MISC: The Girl Who Saved The World 19
George Phillies
phillies at 4liberty.net
Tue Dec 29 18:32:10 PST 2015
Today I was going to start dyeing my hair again. By now there were
probably ten million personas, not to mention most of the world’s
billion people, all looking for me. Almost none of them qualified as
threats, but I want peace and quiet, not a shootout every time I stop at
a grocery store. Disguise is how I make that happen.
Notwithstanding Twain’s famous story, almost no one will look at a girl
and think ‘this could be a boy in disguise’, let alone the other way
around. And no one would look at the dowdy old woman wearing a veil and
think they were looking at me. This morning I could go outside wearing
a woven cap and no one would be around to notice the difference.
Meanwhile, my kitchen waited. Water started heating for tea. Pear and
raisin compote went into the microwave. Milk and orange juice went to
the table. A steak went onto the electric grill, followed in due time by
two slices of soda bread. The slow part of this was the steak -- I like
mine close to well-done. That’s why it’s called well-done, after all,
because it has been done well rather than poorly.
The breakfast room has a small video; I cued up Eagle News-News for
Adults. They are sometimes a bit heavy on financial coverage, but focus
on real news, not celebrity scandals. I was shocked, truly shocked to
find they were talking about the Namestone and the mystery persona who
walked off with it. There was a brief excursion into other news notes.
Alliances between the 12 Great Powers drift slowly in time. After the
1908 Summer War, no one wants another World War. National persona teams
are rough on small, breakable objects like forests and cities.
International news was still uncomfortable.

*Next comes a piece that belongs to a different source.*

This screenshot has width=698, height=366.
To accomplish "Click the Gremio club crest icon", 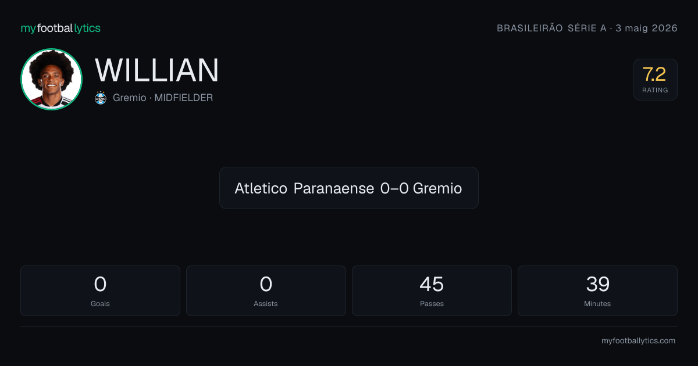I will pos(101,98).
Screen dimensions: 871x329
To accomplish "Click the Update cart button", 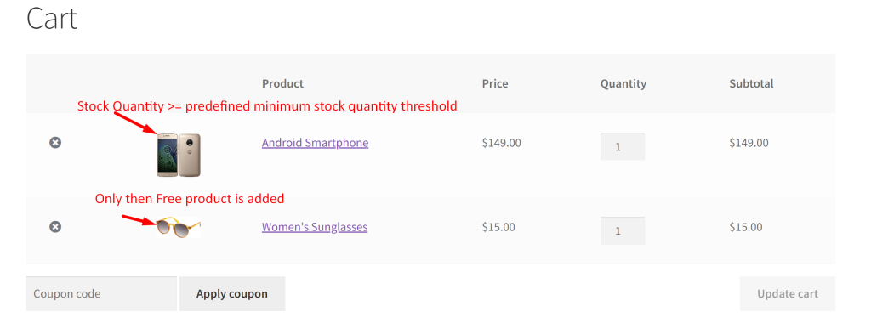I will coord(787,293).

Then there was something on the South American strangeness. “Invisible
sky octopus” made no sense, but -- and my attention was drawn sharply
toward the video. Supposedly an Argentine village of 500 people had
been destroyed overnight. There were almost no survivors. Kudos,
however, to the little boy who had grabbed his family’s camera, pointed
it up as he ran, and snapped image after image. Most of his family was
safe, and he had really strange pictures. Tentacles. Claws. Teeth.

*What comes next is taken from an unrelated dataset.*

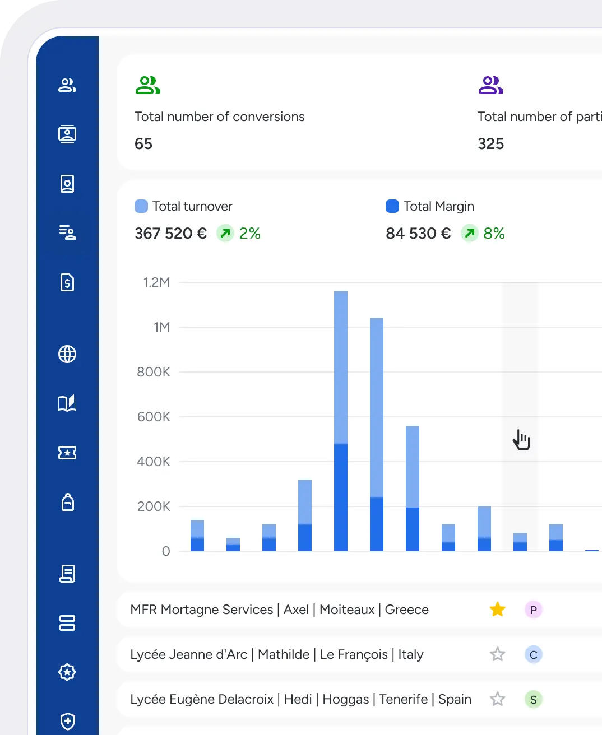Star the Lycée Eugène Delacroix row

But they weren’t attached to each other, and moved in wrong ways. A
pair of images clicked in my memories. Those weren’t pictures of a
standard quadridimensional object, but it was something like that.

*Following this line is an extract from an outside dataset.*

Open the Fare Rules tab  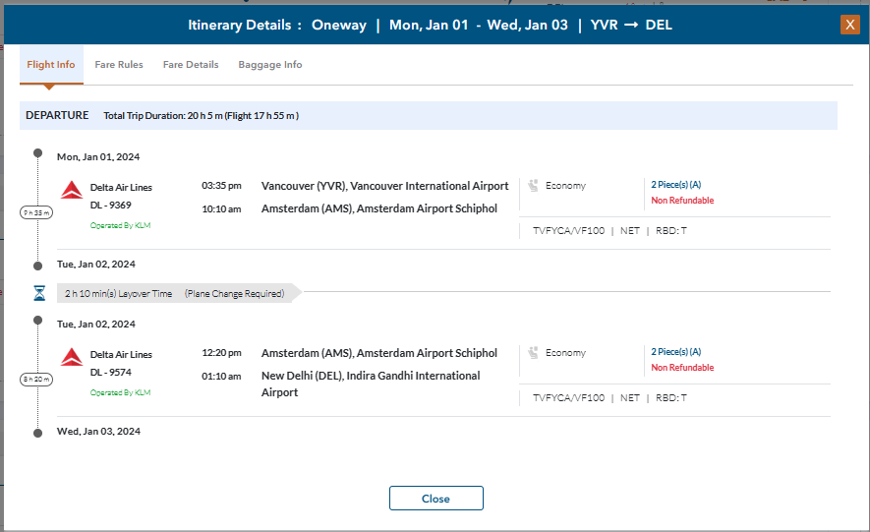pos(119,65)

Someone might be able to decode the shape. I leave that to folks who
have copies of all the picture files, lots of computer support, and some
smart math people. I like math, but unscrambling those pictures is way
above what I know how to do.
Mentioning know how, the smell from the electric grill reminded me that
I know how to cook, and my steak was approaching ready. Setting the
table left-handed was inconvenient, but my right arm was staying below
shoulder-level for the next few days. Hot water went into the tea pot.
This was surely an Earl Gray morning. One thing I did not feel was
sleepy. After all, I’d been asleep almost continuously for a couple of days.